Fields of Study: Cultural anthropology, cultural dynamics, ethnohistory; Middle America, North America
Dr. Hill received his PhD from the University of Pennsylvania in 1980. At the most general level, Prof. Hill's research attempts to refine our understanding of how the ancient Maya became the modern Maya, particularly in the face of so many Spanish and later, national institutions designed to change them into other people. He carries out his research in the highland region of Guatemala for several reasons. First, it was an understudied area when he was in graduate school. Second, there are tremendous continuities from the late preconquest periods in many aspects of culture. Third, the documentary record is extensive and, again, was under-utilized when he began his work.
Dr. Hill has undertaken ethnographic, archaeological and ethnohistoric research in the region. For the last 20 years his focus has been ethnohistorical, using both Spanish colonial and indigenous documents to learn more about both the late preconquest and colonial periods. He has also followed up archaeological leads derived from the documents in the forms of surveys in the Department of El Quiche and Guatemala.

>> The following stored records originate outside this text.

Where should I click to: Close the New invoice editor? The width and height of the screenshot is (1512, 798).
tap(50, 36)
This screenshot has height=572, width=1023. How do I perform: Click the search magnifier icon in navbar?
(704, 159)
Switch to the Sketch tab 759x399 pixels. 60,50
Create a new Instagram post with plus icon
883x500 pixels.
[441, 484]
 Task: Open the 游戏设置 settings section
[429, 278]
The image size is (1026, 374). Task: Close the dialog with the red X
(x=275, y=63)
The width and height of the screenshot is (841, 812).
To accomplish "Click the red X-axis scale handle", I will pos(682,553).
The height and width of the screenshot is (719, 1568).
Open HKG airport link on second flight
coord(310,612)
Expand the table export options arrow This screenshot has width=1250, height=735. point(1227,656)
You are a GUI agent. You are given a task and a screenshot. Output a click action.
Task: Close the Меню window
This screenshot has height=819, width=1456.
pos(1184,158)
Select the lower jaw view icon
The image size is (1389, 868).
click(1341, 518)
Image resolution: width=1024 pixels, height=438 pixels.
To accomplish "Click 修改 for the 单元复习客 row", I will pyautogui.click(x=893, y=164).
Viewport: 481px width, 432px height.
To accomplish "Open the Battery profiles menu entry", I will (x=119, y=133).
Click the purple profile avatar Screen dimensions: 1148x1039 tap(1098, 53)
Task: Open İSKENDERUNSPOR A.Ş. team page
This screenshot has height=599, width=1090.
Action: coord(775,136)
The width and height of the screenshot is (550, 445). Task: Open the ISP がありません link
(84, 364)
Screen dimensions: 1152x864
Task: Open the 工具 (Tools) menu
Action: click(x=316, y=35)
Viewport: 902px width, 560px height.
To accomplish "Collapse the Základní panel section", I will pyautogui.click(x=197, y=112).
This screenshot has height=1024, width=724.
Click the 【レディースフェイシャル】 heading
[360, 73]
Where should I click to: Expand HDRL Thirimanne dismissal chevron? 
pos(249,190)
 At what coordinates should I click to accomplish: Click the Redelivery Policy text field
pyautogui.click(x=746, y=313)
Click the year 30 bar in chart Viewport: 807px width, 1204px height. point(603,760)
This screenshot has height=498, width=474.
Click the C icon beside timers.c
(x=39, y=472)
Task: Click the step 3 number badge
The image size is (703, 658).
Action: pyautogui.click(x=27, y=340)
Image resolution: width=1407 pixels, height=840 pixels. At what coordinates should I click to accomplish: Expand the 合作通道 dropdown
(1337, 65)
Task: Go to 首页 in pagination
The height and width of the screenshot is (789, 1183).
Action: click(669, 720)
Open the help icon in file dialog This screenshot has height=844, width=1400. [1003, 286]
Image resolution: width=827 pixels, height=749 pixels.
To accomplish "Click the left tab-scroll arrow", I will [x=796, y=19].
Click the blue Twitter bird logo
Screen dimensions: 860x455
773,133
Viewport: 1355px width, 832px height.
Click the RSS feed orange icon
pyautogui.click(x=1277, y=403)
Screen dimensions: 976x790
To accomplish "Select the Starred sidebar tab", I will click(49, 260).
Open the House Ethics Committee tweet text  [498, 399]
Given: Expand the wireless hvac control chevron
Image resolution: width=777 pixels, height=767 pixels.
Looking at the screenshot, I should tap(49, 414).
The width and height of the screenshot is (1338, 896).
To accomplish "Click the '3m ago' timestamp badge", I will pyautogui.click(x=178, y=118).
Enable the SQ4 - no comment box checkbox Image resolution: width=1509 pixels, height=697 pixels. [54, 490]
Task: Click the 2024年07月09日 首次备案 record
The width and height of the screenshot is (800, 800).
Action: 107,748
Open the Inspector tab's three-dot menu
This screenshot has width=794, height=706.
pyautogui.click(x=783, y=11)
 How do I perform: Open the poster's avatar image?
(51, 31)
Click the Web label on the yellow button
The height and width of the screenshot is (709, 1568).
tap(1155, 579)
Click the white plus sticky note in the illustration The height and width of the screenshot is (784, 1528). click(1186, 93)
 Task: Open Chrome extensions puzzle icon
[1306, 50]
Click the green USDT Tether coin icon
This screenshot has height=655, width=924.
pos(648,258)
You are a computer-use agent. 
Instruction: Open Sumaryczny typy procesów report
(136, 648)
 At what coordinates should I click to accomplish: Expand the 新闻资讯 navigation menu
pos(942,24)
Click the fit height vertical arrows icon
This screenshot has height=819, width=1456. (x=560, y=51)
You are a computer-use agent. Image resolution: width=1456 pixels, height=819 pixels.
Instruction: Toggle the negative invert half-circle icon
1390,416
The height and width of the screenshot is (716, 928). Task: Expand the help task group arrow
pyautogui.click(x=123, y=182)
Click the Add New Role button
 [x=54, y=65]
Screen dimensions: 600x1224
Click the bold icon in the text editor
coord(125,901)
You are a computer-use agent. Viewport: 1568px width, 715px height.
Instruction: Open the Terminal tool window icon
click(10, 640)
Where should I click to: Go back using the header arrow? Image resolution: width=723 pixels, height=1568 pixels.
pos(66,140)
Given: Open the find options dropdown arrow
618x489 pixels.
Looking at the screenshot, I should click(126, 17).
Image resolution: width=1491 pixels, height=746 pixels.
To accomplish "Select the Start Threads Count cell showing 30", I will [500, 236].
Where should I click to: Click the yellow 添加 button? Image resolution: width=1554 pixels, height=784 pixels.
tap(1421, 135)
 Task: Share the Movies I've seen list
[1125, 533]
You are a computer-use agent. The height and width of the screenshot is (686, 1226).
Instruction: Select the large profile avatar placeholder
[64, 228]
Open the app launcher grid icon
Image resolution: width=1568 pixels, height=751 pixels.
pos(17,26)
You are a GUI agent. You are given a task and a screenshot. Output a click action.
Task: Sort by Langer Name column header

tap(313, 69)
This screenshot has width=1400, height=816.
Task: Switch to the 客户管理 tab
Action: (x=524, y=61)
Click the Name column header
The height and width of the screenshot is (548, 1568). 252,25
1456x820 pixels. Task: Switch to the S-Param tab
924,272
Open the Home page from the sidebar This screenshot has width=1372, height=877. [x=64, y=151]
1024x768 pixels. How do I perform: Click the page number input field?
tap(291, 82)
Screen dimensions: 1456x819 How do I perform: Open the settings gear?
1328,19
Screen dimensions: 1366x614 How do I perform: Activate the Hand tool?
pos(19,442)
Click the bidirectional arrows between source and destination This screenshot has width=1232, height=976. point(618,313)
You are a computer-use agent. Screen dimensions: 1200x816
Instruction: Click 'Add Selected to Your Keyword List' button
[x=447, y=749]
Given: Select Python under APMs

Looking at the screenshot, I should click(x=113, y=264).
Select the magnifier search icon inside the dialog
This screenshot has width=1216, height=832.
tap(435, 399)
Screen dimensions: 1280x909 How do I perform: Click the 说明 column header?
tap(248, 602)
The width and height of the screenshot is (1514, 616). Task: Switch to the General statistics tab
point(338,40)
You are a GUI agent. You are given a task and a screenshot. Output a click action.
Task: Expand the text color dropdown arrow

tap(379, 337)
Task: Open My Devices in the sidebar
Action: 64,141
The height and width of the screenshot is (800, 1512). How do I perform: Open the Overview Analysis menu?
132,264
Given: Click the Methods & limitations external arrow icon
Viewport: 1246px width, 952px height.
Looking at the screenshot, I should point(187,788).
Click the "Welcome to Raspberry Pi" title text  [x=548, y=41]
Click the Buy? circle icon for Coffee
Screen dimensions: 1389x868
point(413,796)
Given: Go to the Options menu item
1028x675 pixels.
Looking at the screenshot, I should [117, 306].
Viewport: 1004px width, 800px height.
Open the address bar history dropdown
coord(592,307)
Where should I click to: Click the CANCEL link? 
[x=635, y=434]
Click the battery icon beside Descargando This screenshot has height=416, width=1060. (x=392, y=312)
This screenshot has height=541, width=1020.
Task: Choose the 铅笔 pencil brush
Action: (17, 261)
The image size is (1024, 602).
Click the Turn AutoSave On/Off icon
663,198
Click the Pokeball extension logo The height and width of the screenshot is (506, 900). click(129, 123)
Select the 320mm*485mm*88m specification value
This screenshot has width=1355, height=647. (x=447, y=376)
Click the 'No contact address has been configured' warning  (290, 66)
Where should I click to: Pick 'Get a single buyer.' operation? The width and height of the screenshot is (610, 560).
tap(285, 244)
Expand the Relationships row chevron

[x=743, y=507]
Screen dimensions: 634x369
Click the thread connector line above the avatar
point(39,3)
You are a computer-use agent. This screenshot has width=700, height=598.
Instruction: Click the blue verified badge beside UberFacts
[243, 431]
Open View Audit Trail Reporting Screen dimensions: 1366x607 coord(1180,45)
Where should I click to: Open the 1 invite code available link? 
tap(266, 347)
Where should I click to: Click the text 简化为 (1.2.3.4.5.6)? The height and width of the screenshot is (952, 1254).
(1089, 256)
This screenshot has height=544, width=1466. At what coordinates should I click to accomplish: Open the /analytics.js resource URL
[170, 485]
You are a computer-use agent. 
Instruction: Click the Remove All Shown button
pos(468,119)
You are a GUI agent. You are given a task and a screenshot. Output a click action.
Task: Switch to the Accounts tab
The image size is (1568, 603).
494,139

His major publications reflect this wide range of research. His books include Traditional Pottery of Guatemala (with his mentor, Ruben E. Reina); Continuities in Highland Maya Social Organization: Ethnohistory in Sacapulas, Guatemala (with John Monaghan); The Pirir Papers and other colonial-period, Cakchiquel-Maya Testamentos; and Colonial Cakchiquels: Highland Maya Adaptations to Spanish Rule, 1600-1700. He is currently collaborating with Prof. Judith Maxwell on translations of the major Cakchiquel chronicles, written down in Spanish characters early in the colonial period.